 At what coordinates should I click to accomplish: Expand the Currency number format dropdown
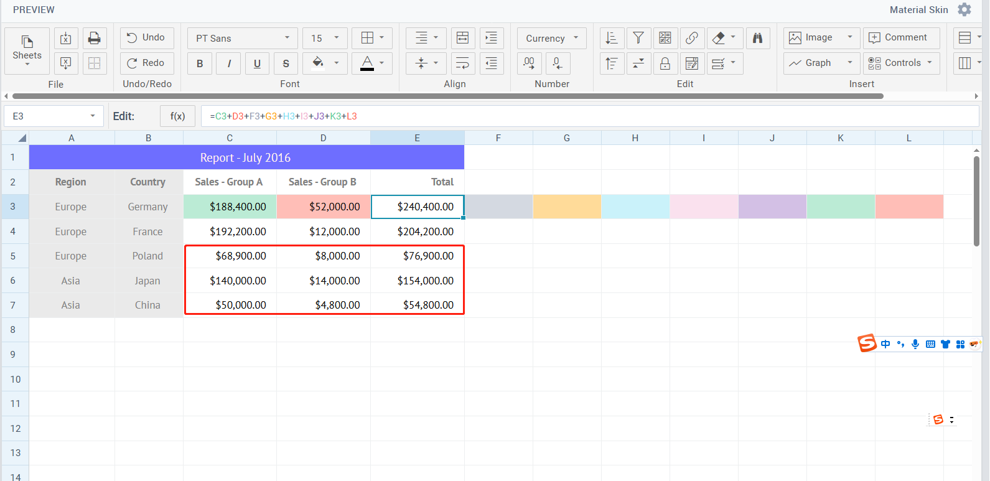click(551, 39)
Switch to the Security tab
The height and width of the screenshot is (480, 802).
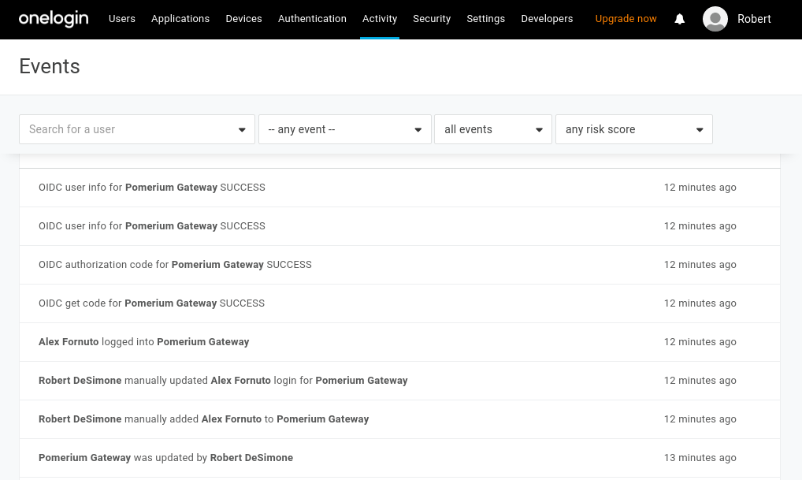[432, 19]
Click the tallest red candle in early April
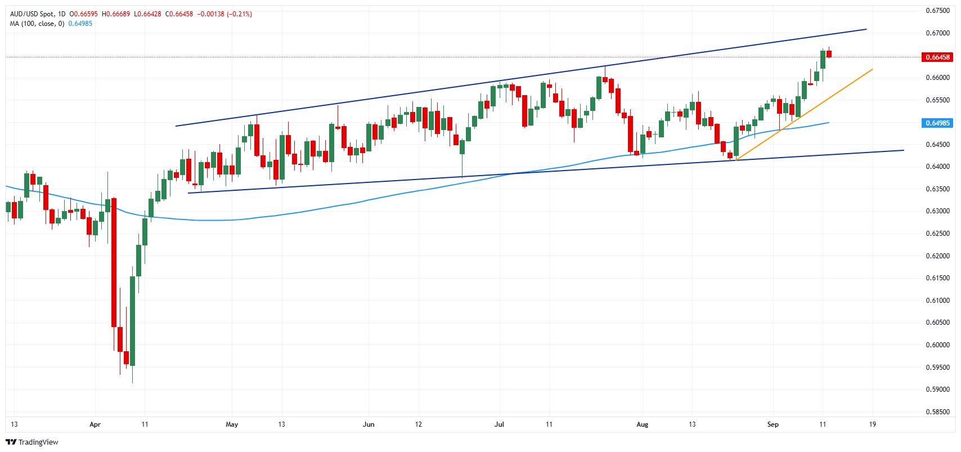This screenshot has height=452, width=961. [114, 262]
* * * * * * * * *
PROBLEM DESCRIPTION:
Only one thing is required: an exact printout of the lines from the line containing "The height and" through the last line of the records, pictures excluded.

ANSWER BELOW:
The height and width of the screenshot is (480, 802).
[432, 19]
Click the tallest red candle in early April
This screenshot has height=452, width=961. [114, 262]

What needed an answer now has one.